What if you can fundamentally alter the startup skills of a developer in the same way that baby faced high school graduates become effective, highly disciplined soldiers after Boot Camp?  

The idea of the year long 12 startups challenge is widely known in the indie startup world. It all started with Pieter Levels back in 2014, when he set the challenge for himself and in the process creating NomadList, among other startups. While Pieter challenged himself in order to ship his projects, since then there have been a number of public attempts of the 12 startups challenge with various rationale. Notably,  Jon Yongfook's challenge to regain his SaaS building muscles that resulted in BannerBear, and there's even an ongoing 12x Startup challenge where a group of 6 developers take on the challenge concurrently.

My rationale for taking on the challenge differs a bit from the examples above. I'm doing the 12 startups in 12 months challenge as a way to stretch myself and become a better generalist. I taught myself how to program a decade ago in order to solve a pain point I had in graduate school, in doing so making a very handsome 74 dollars from other students. A decade later, I'm an experienced developer with an actual computer science degree but, my marketing skill barely moved on from the flyers I posted around campus.

I'm using this space to share my experience with the world, document the mistakes I know I'll make along the way ... the lessons learned ... and the success stories. 🍾

The Square and the Circle

In Chinese, the square and the circle make up the basic boundaries of the world, so before we get on with the projects I'll set some rules of the game and what I hope to learn from the experience.

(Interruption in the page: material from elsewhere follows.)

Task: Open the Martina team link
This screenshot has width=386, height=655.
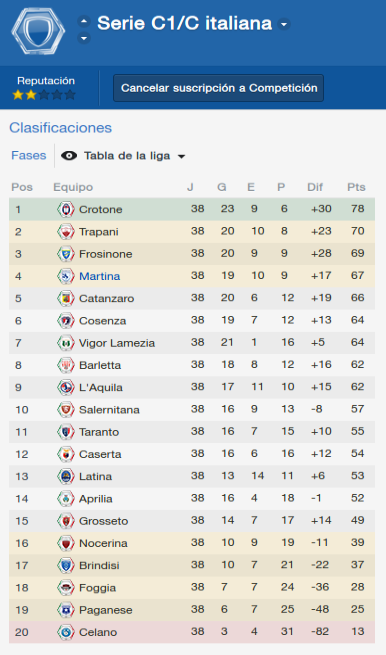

  1. Startup is by my definition a piece of software that users find useful enough to generate revenue in the long run. Just like Nomadlist did not first have a monetization strategy at first, I do not expect all initial versions of my startups to be revenue generating.  
  2. Shipping a startup in this definition means deployment of the initial version of the software, and does not include associated marketing activities.
  3. Documentation is key to the experience, I will be building in public with a monthly project reflection post and any ongoing business metrics along the way.
  4. Learning being the ultimate goal, I would periodically announce new experiments I'm running, my hypothesis and the results.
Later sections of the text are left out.